Old Flowers: New Evidence

Imagine what the earth was like 80 million years ago: the sights, the smells, the sounds.... I bet your mind didn't leap straight to orchids, did it? But scientists at the Harvard Museum of Comparative Zoology are buzzing about new evidence that the first orchids are old enough to have lived that far in the past, right alongside dinosaurs.

To what do we owe this newfound vision of T-rexes tromping along next to showy flowers? Why, to a bee! Lucky for us (though not for the bee), sometime around 15 or 20 million years ago a bee was covered in tree resin as it went about its daily business. Over millions of years, as the tree was buried, the sap hardened into amber with the bee trapped inside. Eventually, someone found the preserved fossil in the Dominican Republic and brought it to the Harvard Museum to study.

So how did a 15 million year old bee tell us about 80 million year old orchids? As it turns out, the amber preserved not only the ancient bee, but also the pollen grains it was carrying on its back.
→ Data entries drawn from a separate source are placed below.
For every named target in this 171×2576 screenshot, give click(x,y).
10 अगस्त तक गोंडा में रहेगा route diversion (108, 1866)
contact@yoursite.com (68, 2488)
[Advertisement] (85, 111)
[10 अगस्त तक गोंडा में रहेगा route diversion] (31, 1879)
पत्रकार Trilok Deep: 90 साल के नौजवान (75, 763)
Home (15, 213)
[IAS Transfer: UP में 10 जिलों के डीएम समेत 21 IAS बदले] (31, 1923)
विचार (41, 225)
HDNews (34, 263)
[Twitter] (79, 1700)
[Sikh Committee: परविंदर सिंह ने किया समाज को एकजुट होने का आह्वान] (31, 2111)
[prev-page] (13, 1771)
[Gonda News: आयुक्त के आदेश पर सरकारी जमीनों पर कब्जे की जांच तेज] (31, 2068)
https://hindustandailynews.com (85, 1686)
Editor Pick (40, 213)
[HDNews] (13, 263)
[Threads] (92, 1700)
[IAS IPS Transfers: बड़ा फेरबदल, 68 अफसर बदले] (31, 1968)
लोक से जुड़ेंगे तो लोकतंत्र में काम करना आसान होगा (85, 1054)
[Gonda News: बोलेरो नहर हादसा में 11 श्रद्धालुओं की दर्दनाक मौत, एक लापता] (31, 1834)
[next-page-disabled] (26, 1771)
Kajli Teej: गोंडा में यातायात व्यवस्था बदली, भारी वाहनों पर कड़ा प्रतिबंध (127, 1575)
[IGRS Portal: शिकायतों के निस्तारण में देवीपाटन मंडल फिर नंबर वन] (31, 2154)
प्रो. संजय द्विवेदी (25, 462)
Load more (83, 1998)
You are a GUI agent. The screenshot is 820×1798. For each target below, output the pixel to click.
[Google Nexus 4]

By carefully studying the pollen grains, the scientists were able to determine not only what kind of plant they were from but also how they relate to modern species.

This find was particularly exciting to scientists, because it's the first window into orchid evolution they've discovered. "It's absolutely fantastic," an orchid specialist told Nature magazine. "It's what the orchid community has been waiting for, for a long time."